Famous quote by Rosa Parks
“You must never be fearful about what you are doing when it is right”.
GGA Celebrates Black History Month 2021
Proud To Be…
During the month of October GGA celebrated once again the achievements of black people’s contribution to society from the past and present.
The theme this year is Proud to Be. This theme has been inspired by the 2020 Black Lives Matter events.
Over the years our school has been exploring ways to make our curriculum more culturally inclusive. Black History is celebrated as an annual event here at GGA in line with national celebrations taking place all over the country. At GGA we are proud of our culturally diverse community and our culturally inclusive curriculum. We feel that it is important to celebrate everyone’s contributions no matter what their heritage is. We use this month to enhance the children’s’ learning by inviting artist into school to deliver a variety of art workshops.
Children across the school have been exploring the contributions that black people have made and continue to make to society. This included famous people such Mary Seacole, Harriet Powers, Ruby Bridges, Harriett Tubman, Marcus Rashford, Victorian composer and political activist Samuel Coleridge – Taylor, Dr Martin Luther King’s march to Freedom and the sacrifices made by black service men and women from the Caribbean who served in WW2.
Please visit the photo gallery to get an idea and how we celebrated this important month.
Famous quote by Frances Wright
Equality is the soul of liberty; there is, in fact, no liberty without it.
Harriet Tubman Activity with Chestnut Class
Black History Month Pupil Evaluation
GGA Celebrates Black History Month 2020
This month we look forward to celebrating Black History Month. We will have the opportunity to celebrate and recognise the enormous contributions that black Britons have made to our vibrant and diverse society. Black History Month is an annual event which started back in 1987 in the UK.
Here at Goldington Green we have been celebrating the achievements of inspirational black people from the past through to the present time, for over a decade. We feel it’s important to recognise everyone’s contributions and the achievements that they have made to society.
We will enjoy exploring the important work that has taken place in the past and the impact that it has had on our world. We will pay tribute to the brave that have given their lives, and stood up for equality for all.
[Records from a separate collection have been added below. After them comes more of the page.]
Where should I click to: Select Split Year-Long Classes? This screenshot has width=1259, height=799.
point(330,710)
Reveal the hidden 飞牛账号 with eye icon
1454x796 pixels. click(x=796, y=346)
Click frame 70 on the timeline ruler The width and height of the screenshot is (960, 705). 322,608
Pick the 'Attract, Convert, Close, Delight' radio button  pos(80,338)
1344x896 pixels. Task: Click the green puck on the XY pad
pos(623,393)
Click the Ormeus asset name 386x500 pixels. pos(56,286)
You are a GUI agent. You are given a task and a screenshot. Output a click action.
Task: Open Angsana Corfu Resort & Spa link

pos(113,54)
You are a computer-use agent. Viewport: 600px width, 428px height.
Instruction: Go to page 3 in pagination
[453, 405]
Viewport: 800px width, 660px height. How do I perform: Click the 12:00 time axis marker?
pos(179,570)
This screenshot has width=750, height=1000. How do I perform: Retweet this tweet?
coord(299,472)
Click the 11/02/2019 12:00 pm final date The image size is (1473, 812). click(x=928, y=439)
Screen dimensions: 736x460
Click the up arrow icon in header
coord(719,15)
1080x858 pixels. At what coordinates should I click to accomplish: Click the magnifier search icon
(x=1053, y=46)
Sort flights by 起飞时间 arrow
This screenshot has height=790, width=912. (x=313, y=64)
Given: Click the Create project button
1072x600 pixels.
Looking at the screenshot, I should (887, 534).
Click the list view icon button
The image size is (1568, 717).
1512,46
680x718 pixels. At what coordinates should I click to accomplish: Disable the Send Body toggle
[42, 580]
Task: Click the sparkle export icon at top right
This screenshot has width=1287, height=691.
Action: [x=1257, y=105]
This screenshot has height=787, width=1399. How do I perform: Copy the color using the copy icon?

This year we will learn about significant and inspirational people such as Rosa Parks, Dr Martin Luther King, Nelson Mandela, the WW2 West Indian service men and women who fought for Briton and many more people who have influenced and shaped our society today.
Dr Martin Luther King
As we draw to the end of our Black History Month Celebrations, we thought it would be a good opportunity to share some of our learning successes.
Children across the school have been exploring the contributions that black people have made to society. This included famous people for the past and present.
Year 6 undertook an interactive Rejecting Racism workshop with a focus on the Black Lives Matter campaigns. They explored what the definition of racism and how to tackle prejudice and discrimination. Mr Young taught the children about the contributions that Caribbean Service men made during WW2.
Year 5 have been learning about the composer and political activist Samuel Coleridge- Taylor, the famous Dr Martin Luther King and Mary Seacole, also known as Mother Seacole by the British soldiers.
Year 4 focused on the Bravery of Harriett Tubman and the fastest man in the world, Mr Usain Bolt!
Year 3 also learnt about the American Civil Rights Activist Dr Martin Luther King. They learnt about the march in Washington for jobs and freedom.
Year 2 studied the life of Mary Seacole and the contributions she made to the Crimea war.
Year 1 looked at the life of Harriett Powers, famous for her quilt making. The children created their very own quilts.
The children’s studies were linked to various subjects within the currcuilmn such as English, Geography, PHSE, RE, Art, History and topic. These studies help us to prepare the children for the multi-cultural society that they live in.